S-JIS[2024-09-16/2024-10-13] 変更履歴

Rustクロージャーメモ

Rustのクロージャーのメモ。


概要

クロージャーは、名前の無い関数(無名関数)。
(Javaのラムダ式に相当)

関数やメソッドの引数としてクロージャーを渡したり、クロージャーを返したりすることが出来る。


クロージャーの定義方法

クロージャーは以下のような構文。

|引数名〔: 型〕, …|〔-> 戻り型〕 返り値の式

関数は丸括弧で引数を囲むが、Rustのクロージャーでは縦棒「|」で囲む。

複数の文を書いて最終的な値を返したい場合は、波括弧で囲んだブロックを使う。


クロージャーの型

クロージャーの型はFnトレイトで表す。
(可変な場合はFnMutトレイトを使うなど、クロージャーの型に関するトレイトがいくつかある)
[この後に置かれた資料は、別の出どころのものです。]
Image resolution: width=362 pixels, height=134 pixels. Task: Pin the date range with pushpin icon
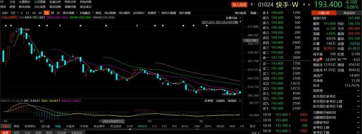tap(240, 22)
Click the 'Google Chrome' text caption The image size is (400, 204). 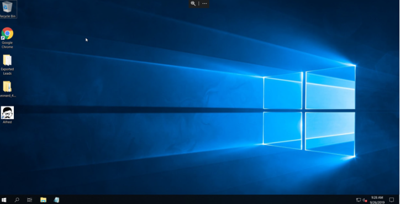click(7, 45)
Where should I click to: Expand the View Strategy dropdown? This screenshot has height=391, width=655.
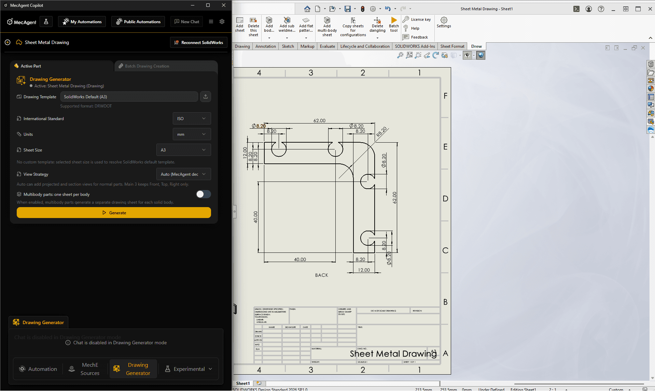point(183,174)
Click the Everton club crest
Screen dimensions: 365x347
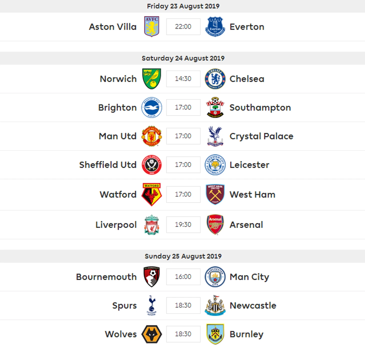[x=215, y=27]
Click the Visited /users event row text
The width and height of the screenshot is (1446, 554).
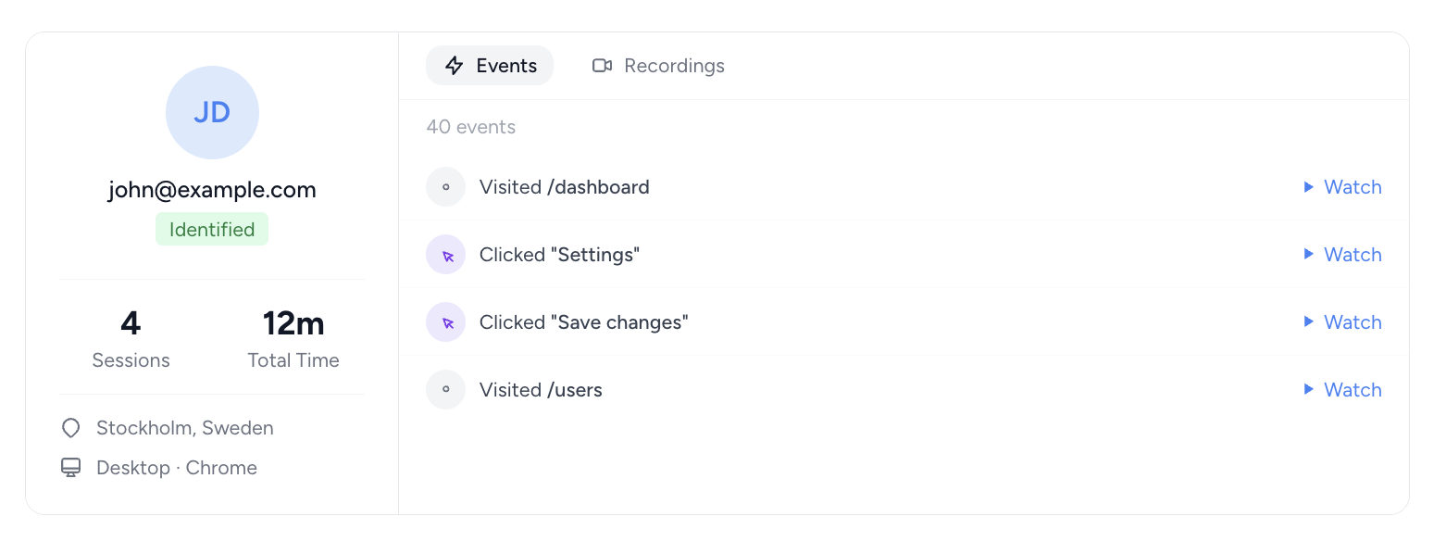point(541,390)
impl | dyn〕Fn(型, …) -> 戻り型

impl・dynを省略した場合はimpl扱いになる。→dynとimplの意味


クロージャーの例

説明 Java相当 Scala相当
引数が無く、何も処理しない
let c = || {};
Runnable c = () -> {};
val c = () => {}
引数が1つで値を返す
let c = |n: i32| n + 1;
IntUnaryOperator c = n -> n + 1;
val c = (n: Int) => n + 1
引数が2つ
let c = |x: i32, y: i32| x + y;
IntBinaryOperator c = (x, y) -> x + y;
val c: = (x: Int, y: Int) => x + y
val c: (Int,Int)=>Int = (x, y) => x + y
関数に渡すときは引数の型を省略できる
fn func<F: Fn(i32) -> i32>(f: F) -> i32 {
    f(123)
}
let r = func(|n| n + 1);
int func(IntUnaryOperator f) {
    return f.applyAsInt(123);
}
int r = func(n -> n + 1);
def func(f: Int=>Int): Int = {
  f(123)
}
val r1 = func(n => n + 1)
val r2 = func(_ + 1)
クロージャーの外の変数を使える
let add = 100
let r = func(|n| n + add);
final int add = 100;
int r = func(n -> n + add);
val add = 100
val r1 = func(n => n + add)
クロージャーの外の変数から所有権を移動する
let my_struct = Arc::new(MyStruct { value: 100 });
let my_struct_clone = my_struct.clone();
let r = func(move |n| n + my_struct_clone.value);
   

クロージャーのdynとimpl

クロージャーを定義するとき、実はその型にはdynとimplの2種類がある。
(dynはたぶんdynamicの略)

  備考
デフォルト
fn func(f: Fn(i32) -> i32) -> i32 {
    f(123)
}
implもdynも付けないとコンパイルエラーになる。[2024-10-13]
(以前は何も付けないとimpl扱いだったような?)
impl
fn func(f: impl Fn(i32) -> i32) -> i32 {
    f(123)
}
let r = func(|n| n + 1);
 
dyn
fn func(f: &dyn Fn(i32) -> i32) -> i32 {
    f(123)
}
let r = func(&|n| n + 1);
dynにするときは参照で受け渡す。
ジェネリクス
// 型引数にクロージャーの型を書く方式
fn func<F: Fn(i32) -> i32>(f: F) -> i32 {
    f(123)
}
ジェネリクスを使うと、implやdynを書かなくてもいい。
関数の引数にクロージャーの型を書くと長ったらしくなってしまうので、ジェネリクスを使って型を別途定義しておくことは よく行われるらしい。
// ジェネリクスのwhereを使った方式
fn func<F>(f: F) -> i32
where
    F: Fn(i32) -> i32,
{
    f(123)
}

クロージャーがコンパイルされるとき、dynはトレイトオブジェクトになり、implはクロージャー用の具体的な型が作られるそうだ。
基本的にはimplを使った方がいいらしい(implの方が高速らしい)が、implのクロージャーは構造体のフィールドに(単純には)保持できない。